Affects 1.18. Cows seem to only have minecraft:generic.movement_speed

Affects 1.18.1

Can confirm still an issue in 1.20. From a quick check using some NBT decoding tools on this world, there's 254 living mobs in the 4 generated regions, and none of them have a `generic.max_health` attribute.
[media]
Affects 23w31a, and affects players both initially and after respawn

Actually, this seems like a duplicate of MC-188667.

@clamlol MC-188667 implies the `/data` command is broken (not showing unmodified attributes) rather than the attributes not being there but I've used other tools (e.g. `fastnbt` and Minutor) to examine the entities and they are still missing. It would be a bit weird if two unconnected codebases had the exact same bug as the Java client.

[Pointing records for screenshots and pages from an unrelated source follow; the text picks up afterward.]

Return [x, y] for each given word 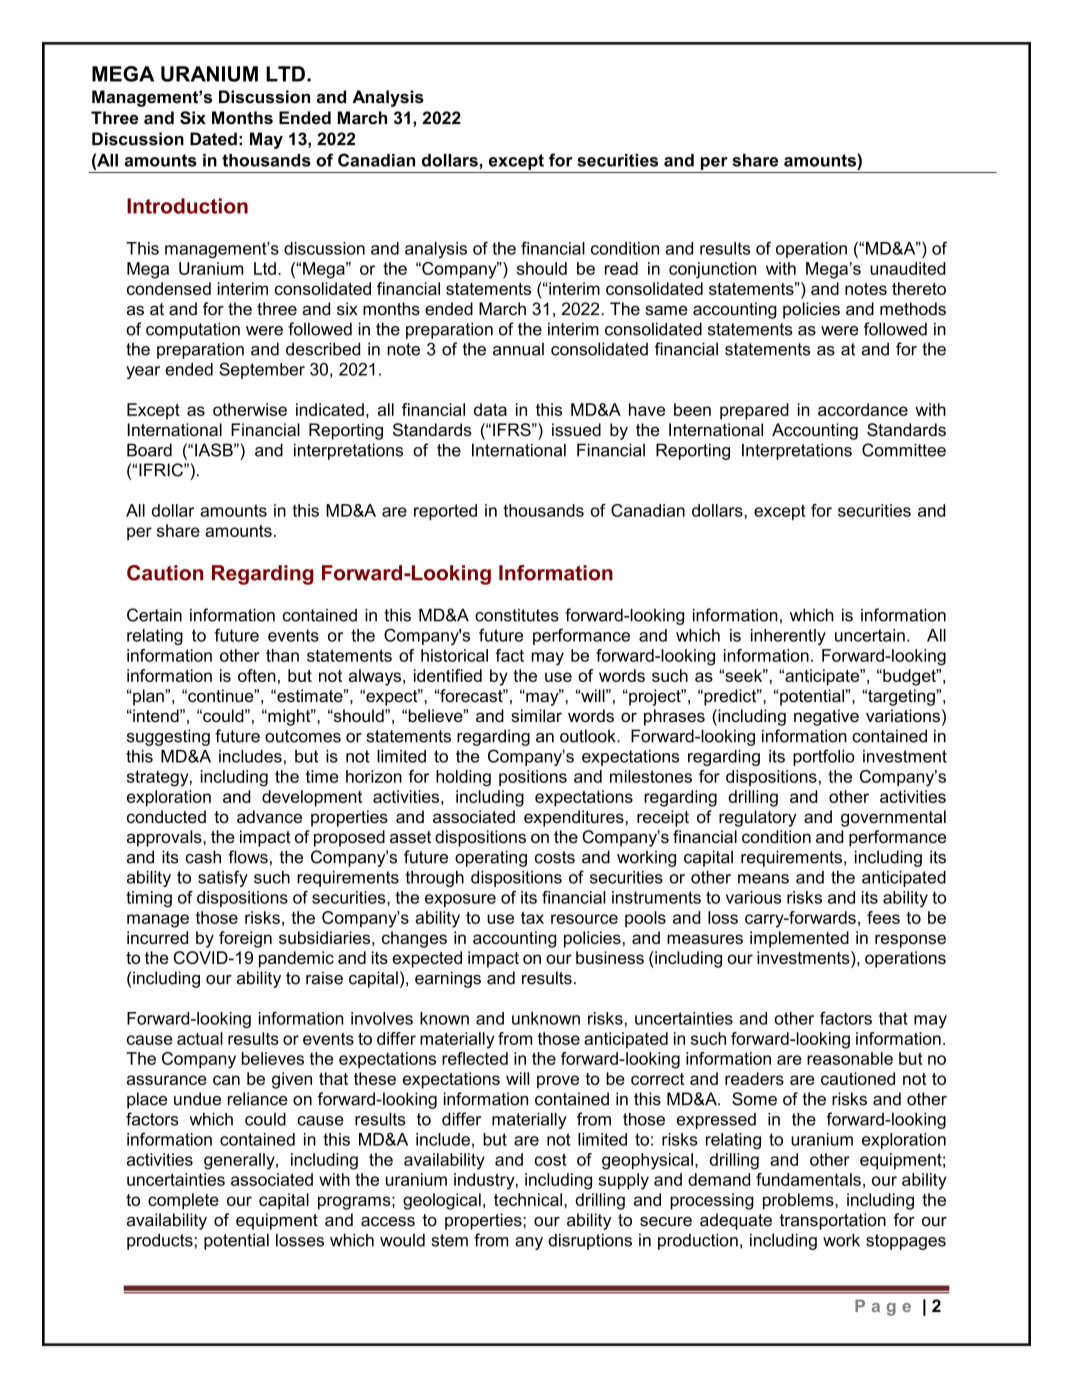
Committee [904, 450]
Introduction [187, 206]
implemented [799, 939]
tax [532, 918]
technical [529, 1199]
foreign [245, 939]
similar [536, 716]
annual [518, 349]
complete [183, 1201]
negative [826, 717]
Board [149, 450]
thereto [919, 288]
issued [576, 430]
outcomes [303, 736]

I'd suggest marking as related instead.

@zimpenfish MC-188667 is badly worded because the reporter assumed the problem was with the data command rather than with the existence of the NBT itself. Since Mojang resolved it as WF, either they made a mistake or they realized that the data command was working as intended and said the core issue was WF; it seems highly unlikely that they thought a serious flaw in an important command wasn't worth fixing. Given the general incidence of misresolved reports on this Jira I think a misresolution on that ticket is possible but quite unlikely, and it seems safe to assume they don't want to bother fixing inconsistencies like this where a workaround (the attribute command) exists.

@clam lol The workaround (/attribute) doesn't work if you want the attribute actually in the NBT though - which is the case for offline tools that report / map / whatever - because whilst `/attribute @e[type=pig,sort=nearest,limit=1] generic.max_health get` does return a number (I'm guessing it does a lookup on the entity type), that attribute still doesn't exist on the found entity in the NBT files on disk.
But that would probably be a different bug than this one and I'm assuming will also be WONTFIX (probably they want to save a few bytes by optimising out common attributes to a lookup table.)

You can use the attribute command to populate the NBT like this:
/execute as <entities> run attribute @s minecraft:generic.max_health modifier add 11111111-1111-1111-1111-111111111111 temp 0.0 add
/execute as <entities> run attribute @s minecraft:generic.max_health modifier remove 11111111-1111-1111-1111-111111111111
Obviously it's annoying to have to do this (especially if you want all applicable attributes in the NBT of every entity in the world with no excess, in which case you'll probably want to call a function) but it should work just fine.